So, having told you all of this, you can understand the confusion on my face when the doctor walked into the room to tell me that they’d noticed something “sinister” on my ultrasound.
Fourteen months ago I was diagnosed with breast cancer.
And for a girl with a buttered bum, this was highly inconvenient news.
My instant reaction was to thank the lovely doctor and radiologists for letting me know, and to explain politely that I now had to head off to lunch with a girlfriend and then fly back to Doha with my children because, you know, school starts on Monday!
To say I had no concept of what was about to unfold in our lives, would be an understatement.
Last year I watched a YouTube clip of a breast cancer talk in the Middle East, I can’t remember if it was Abu Dhabi or Dubai – but I’ll go and find it and post it on my Facebook page. The one thing about the breast cancer talk that I clearly remember, was when the presenter, a woman in a headscarf, asked the crowd of women if they knew how to get to the closest IKEA. I think 90% of the crowd raised its hand. She then asked for a show of hands on how many people knew where to go for a trustworthy and reliable mammogram? About 10% of the room raised its hand.
I could drive you to IKEA in 7 different countries, but I only knew how to get a mammogram in Australia. Thankfully, and maybe because I always land with my bum in the butter (depending on how you look at things) I was in the right place at the right time. I had my mammogram and following ultrasound when my tumor was about 9mm big. I found it early, I got to it before it made its way into my lymph nodes. These are all good things, and all reasons why you need to make yourself get checked regularly.
Here’s what I didn’t know about breast cancer before last year.
There are so many different types. My breast cancer is probably completely different to the breast cancer of your aunt, sister, friend or mother. Therefore my treatment is completely different. While my breast cancer is triple negative which means there are no drugs I can have after chemotherapy or radiation, my girlfriend’s breast cancer is hormonal which means she will take drugs for the next ten years to protect herself. My breast cancer is highly aggressive and has the highest return rate within five years, bizarrely though, if I can get through the next five years my success rate is higher than other breast cancers. What does this mean?
It means we’re having a really big party in about five years time.
--
Exercise requirements:
Print the whole account of a breast cancer diagnosis word for word. The records have no connection to the account of a breast cancer diagnosis.

Data extract:
--
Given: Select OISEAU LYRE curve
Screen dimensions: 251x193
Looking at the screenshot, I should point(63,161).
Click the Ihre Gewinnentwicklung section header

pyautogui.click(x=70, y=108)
--
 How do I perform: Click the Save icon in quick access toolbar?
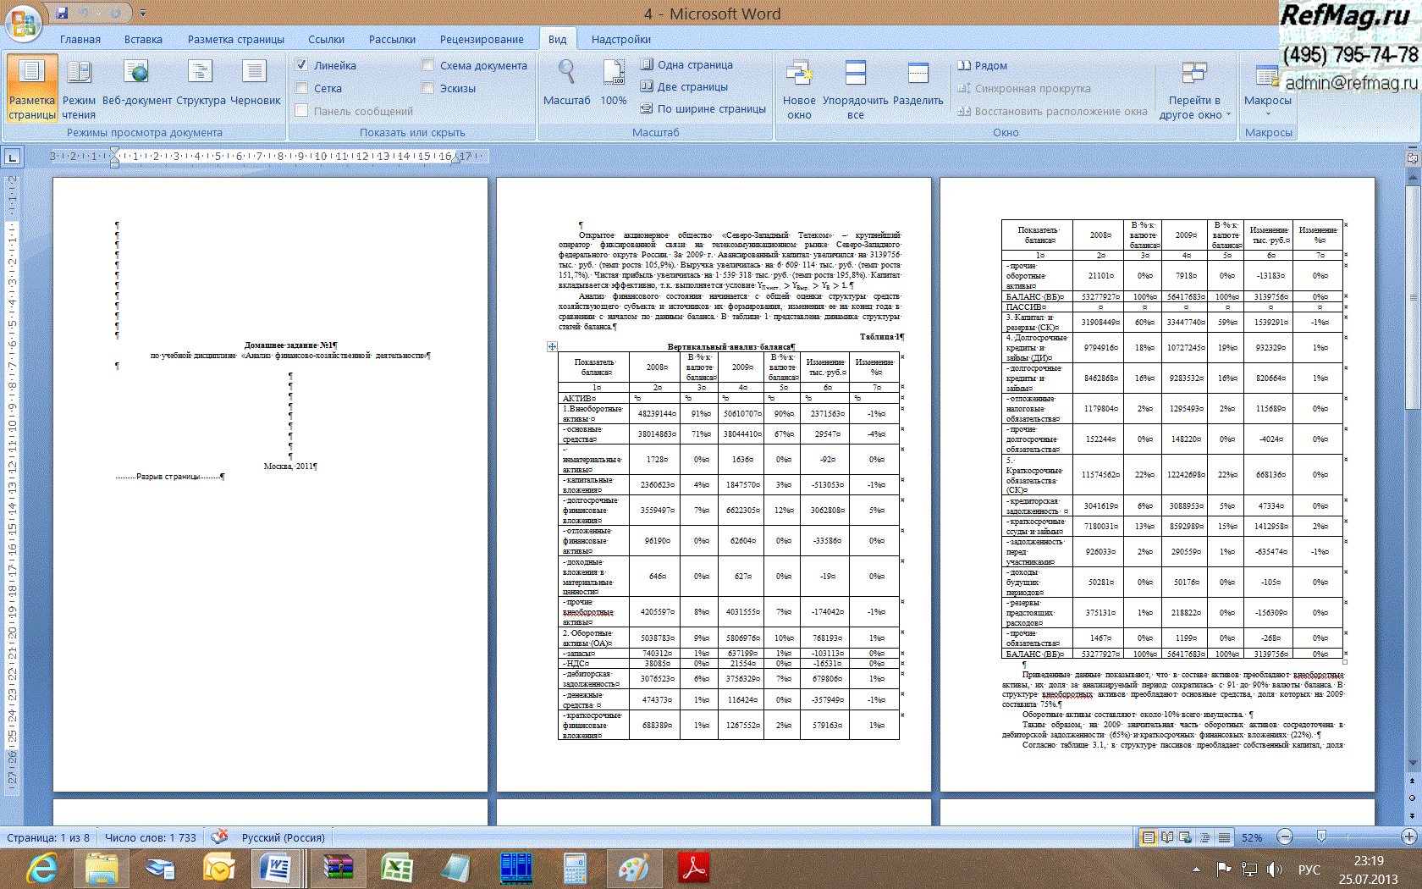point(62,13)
--
Exercise response:
So, having told you all of this, you can understand the confusion on my face when the doctor walked into the room to tell me that they’d noticed something “sinister” on my ultrasound.
Fourteen months ago I was diagnosed with breast cancer.
And for a girl with a buttered bum, this was highly inconvenient news.
My instant reaction was to thank the lovely doctor and radiologists for letting me know, and to explain politely that I now had to head off to lunch with a girlfriend and then fly back to Doha with my children because, you know, school starts on Monday!
To say I had no concept of what was about to unfold in our lives, would be an understatement.
Last year I watched a YouTube clip of a breast cancer talk in the Middle East, I can’t remember if it was Abu Dhabi or Dubai – but I’ll go and find it and post it on my Facebook page. The one thing about the breast cancer talk that I clearly remember, was when the presenter, a woman in a headscarf, asked the crowd of women if they knew how to get to the closest IKEA. I think 90% of the crowd raised its hand. She then asked for a show of hands on how many people knew where to go for a trustworthy and reliable mammogram? About 10% of the room raised its hand.
I could drive you to IKEA in 7 different countries, but I only knew how to get a mammogram in Australia. Thankfully, and maybe because I always land with my bum in the butter (depending on how you look at things) I was in the right place at the right time. I had my mammogram and following ultrasound when my tumor was about 9mm big. I found it early, I got to it before it made its way into my lymph nodes. These are all good things, and all reasons why you need to make yourself get checked regularly.
Here’s what I didn’t know about breast cancer before last year.
There are so many different types. My breast cancer is probably completely different to the breast cancer of your aunt, sister, friend or mother. Therefore my treatment is completely different. While my breast cancer is triple negative which means there are no drugs I can have after chemotherapy or radiation, my girlfriend’s breast cancer is hormonal which means she will take drugs for the next ten years to protect herself. My breast cancer is highly aggressive and has the highest return rate within five years, bizarrely though, if I can get through the next five years my success rate is higher than other breast cancers. What does this mean?
It means we’re having a really big party in about five years time.